I have said that Ross is successful in rescuing the history of the Socialist Party from the romanticizing of the Popular Front. However, in the process, he often uses the term too loosely. Ross writes that Theodore Draper “overstated the case that the Popular Front was a ‘four-year’ interlude in the history of American Communism.” But Draper was right: The political Popular Front existed from the summer of 1935 until the Nazi-Soviet Pact of August, 1939. What I call the cultural Popular Front lasted longer. The political Popular Front in the United States involved a shared world and domestic analysis between the Communist Party and a large segment of the liberal community and a shared program of resisting fascism domestically. It did not involve the New Deal as a participant, although both the liberals and the Communist Party supported the New Deal during the period. The political Popular Front existed only so long as the Communist Party was part of the shared coalition. When Michael Harrington later said, in terms of socialists supporting the Democratic Party, that we should have the Popular Front without the Stalinists, he ignored the historic meaning of the Popular Front. It is not a Popular Front without the Communist Party. It is simply socialists working in the Democratic Party.

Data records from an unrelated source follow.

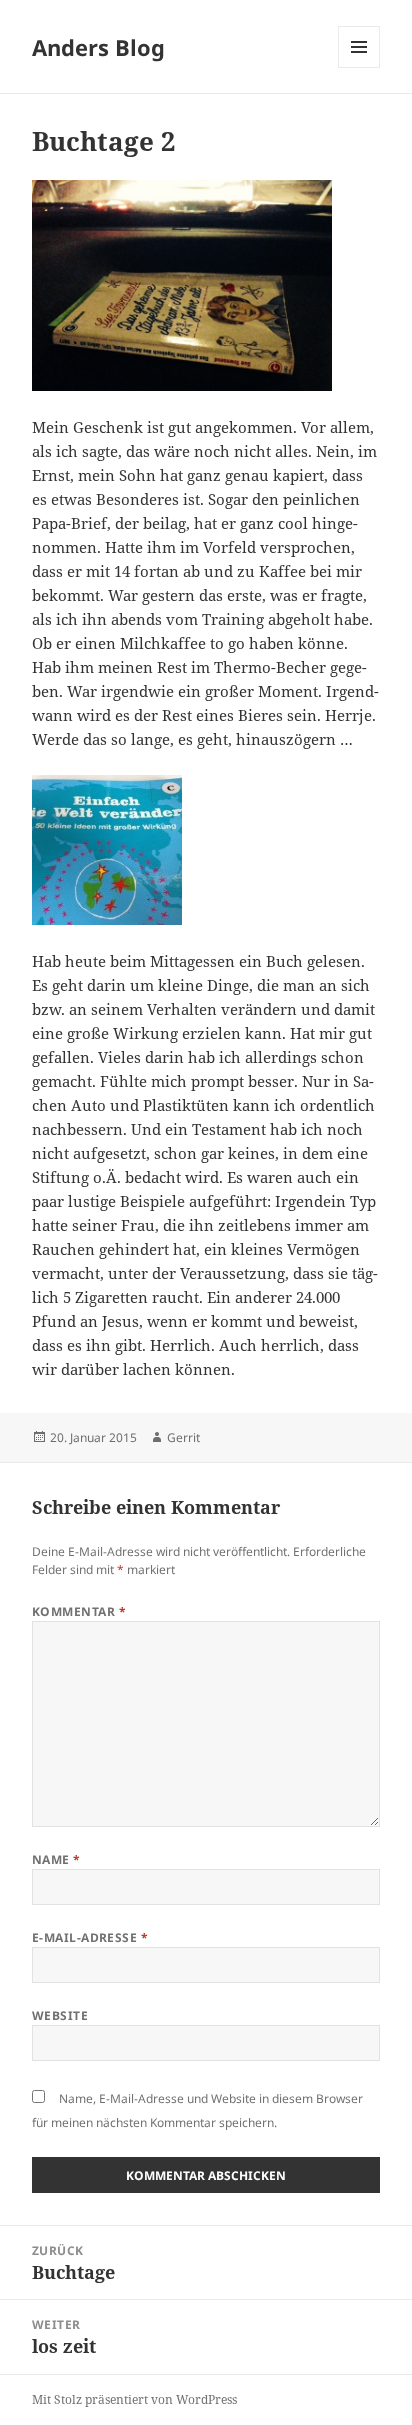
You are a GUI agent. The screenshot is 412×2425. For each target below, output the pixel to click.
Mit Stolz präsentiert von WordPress (134, 2399)
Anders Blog (98, 47)
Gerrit (183, 1437)
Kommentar (79, 1611)
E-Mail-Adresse (90, 1937)
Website (60, 2015)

Thus, when Ross calls the nomination of Roosevelt for a fourth term the “high water mark of the Popular Front,” which had only been temporarily interrupted by the Hitler-Stalin Pact, he is wrong. The political Popular Front ended with the Nazi-Soviet Pact. The Union for Democratic Action barred Communists. Its members consisted of liberals who were sympathetic to the Soviet Union and others who were hostile, but all ridiculed the Communist Party. Max Lerner called its “free enterprise” line ridiculous, and The New Republic (edited by Bruce Bliven, a leader in the Union for Democratic Action) described the Communist Party as “a pathetic little group of negligible people.” Sidney Hillman created the CIO-PAC in the aftermath of the 1942 Republican Congressional gains in order to bring liberals and labor together. Communists and non-Communists worked through it. But unlike the Popular Front committees of the late thirties, it was not part of a larger Popular Front strategy. Like the 1936 Labor Non-Partisan League, it was basically designed to get out the vote for Roosevelt. It did not mean even for pro-Russian liberals that the Communist Party was part of an anti-fascist, pro-democracy alliance.

Despite these concerns, Ross’s story of the Socialist Party should be seen as a major contribution. At the very end, Ross calls it an “exceptional party” of “peace and justice.” In reading his vivid description of the party’s opposition to World War I and of Eugene Debs’s eloquent response to Woodrow Wilson’s suppression of civil liberties, one is reminded of the party at its best. So too when we see Norman Thomas visiting the sharecroppers of Arkansas in order to force the country to face the terror and repression at work there. At such moments, Ross’s book reminds us of just which radical past we should remember.

About Author

Frank Warren is Professor Emeritus of History, Queens College of the City University of New York. He is the author of Noble Abstractions: American Liberal Intellectuals and World War II, An Alternative Vision: The Socialist Party in the 1930’s, and Liberals and Communism: The “Red Decade” Revisited. His review article of Michael Denning, The Cultural Front, appeared in New Politics in 1999.